Basta coi sermoni sulla sostenibilità a trazione vegana

Basta coi sermoni sulla sostenibilità a trazione vegana

Dicembre è mese di bilanci, premette l’autrice dell’articolo. Quindi varrà la pena di stilare anche quello dell’impegno nella sostenibilità della moda nel 2021. Ok. Siamo d’accordo. Peccato che il prosieguo dell’articolo di Vanity Fair, dove si individuano “i dieci progressi green” dell’anno, si riveli l’ennesimo pezzullo a trazione vegana. In che senso? L’articolo casca nell’equivoco di confondere l’imperativo morale veg, eliminare i materiali animali dalle collezioni, con la sostenibilità. Sette highlights su dieci ruotano intorno a griffe che bandiscono pelliccia e lana o ad altre che sperimentano nuovi materiali alternativi alla pelle. Ma non è così che funziona.

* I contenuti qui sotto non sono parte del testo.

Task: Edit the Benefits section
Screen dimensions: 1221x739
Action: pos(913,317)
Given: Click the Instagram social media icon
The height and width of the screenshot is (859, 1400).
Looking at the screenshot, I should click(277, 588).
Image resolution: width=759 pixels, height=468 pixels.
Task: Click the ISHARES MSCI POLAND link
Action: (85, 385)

C’è un problema con la trazione vegana

“I grandi gruppi” hanno iniziato “un percorso di riflessione riguardo i loro processi produttivi, mettendo in discussione metodi di lavorazione e materiali un tempo dati per scontati nel mondo del lusso”. Ecco, sta proprio in questo passaggio la debolezza di tutto il ragionamento di Vanity Fair. Partire da questo presupposto per concludere che, allora, la cosa più green sia eliminare i materiali in discussione è sbagliato. È un falso assioma da troppo tempo in circolo. Che vive sempre sottotraccia e ha improvvisi ritorni in auge: come quando, ad esempio, Stella McCartney dal palco di COP26 ha lanciato i suoi strali contro la pelle (per fortuna, senza riscontro di pubblico).

Verità da mettere a fuoco

Abbiamo dedicato il numero 12 de La Conceria proprio in risposta al revival autunnale delle tesi vegane. Lo abbiamo fatto per ristabilire la verità sull’industria della pelle e della carne. Come abbiamo già scritto in occasione dell’addio alla lana d’angora annunciato (tra gli applausi di PETA) da Armani e Valentino, noi preferiamo la complessità. Mentre certi brand pensano di cavarsela con scelte semplicistiche (come i ban), noi tifiamo per chi, in risposta a problemi e criticità, investe nella filiera, perfeziona le pratiche industriali e salvaguarda i know-how artigianali, invece di disperderli. Per che cosa, poi? Per un applauso vegano.